第13章 【クソったれクリスマス】
「適当に座ってくれ、今お茶を入れるよ」
久しぶりに訪れたルーピン先生の家は、相変わらずいろいろな物でごった返していた。たいていは古臭い年代物ばかりだったが、中には新しいものもあった。
「そう言えば、シリウスって今ルーピン先生と一緒に暮らしてるんだよね?どんな感じ?」
ハリーの言葉に、クリスは以前シリウスからの手紙にそんな事が書いてあった事を思い出した。なるほど、この新しいものはきっとシリウスのものなのだろう。
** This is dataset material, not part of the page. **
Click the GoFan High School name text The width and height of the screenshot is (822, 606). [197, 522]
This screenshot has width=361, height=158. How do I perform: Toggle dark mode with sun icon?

シリウスは一瞬ルーピン先生と目を合わせると、少し顔を曇らせた。
「あ、ああ……いや、実はリーマスとは殆ど別々に暮らしているんだ」
「どうして?」
「それは私が、普段は狼人間達と暮らしているからだよ」
「えっ……?」
クリスは一瞬、自分の耳を疑った。しかしルーピン先生の声からは、嘘やジョークはといったものは感じられなかった。
一種の緊張の中、クリスは恐る恐る尋ねた。
「どうして……ですか?」
「単純さ、任務のためだよ。フェンリール・グレイバックを筆頭に、狼人間の多くはヴォルデモート側についている。となると、私ほどスパイとして適任者はいないだろう?」
「フェンリール・グレイバックって?」
「恐ろしく残忍で、恐ろしく凶暴なやつさ。多くの人間を咬む事で、多くの仲間を増やし、多くの魔法使いを殺す事を目的としている。私も――奴に咬まれた内の1人だった」
ルーピン先生は人数分のお茶をテーブルの上に置いた。その横顔には、饒舌に尽くしがたい苦悩が見えた。
それを見て、クリスは猛烈に自分が恥ずかしくなった。
先生がそんな辛い任務に就いて苦しんでいると言うのに、馬鹿みたいに舞い上がって先生を口説こうだなんて、なんて愚かなんだろう。
考えてみれば、いつも自分の事ばかりで先生の気持ちを推し量った事など殆どなかった。
「私の話はこれまでにしよう。クリス、何かお願いがあるとか言ってたけど、なんだい?」
「あ……いえ、やっぱりいいです」
出来るだけ笑顔でそう返してみたものの、それがどれだけの効果を発揮していたか自分では分からなかった。
先生は優しい目をして頷くと、次にハリーに視線を移した。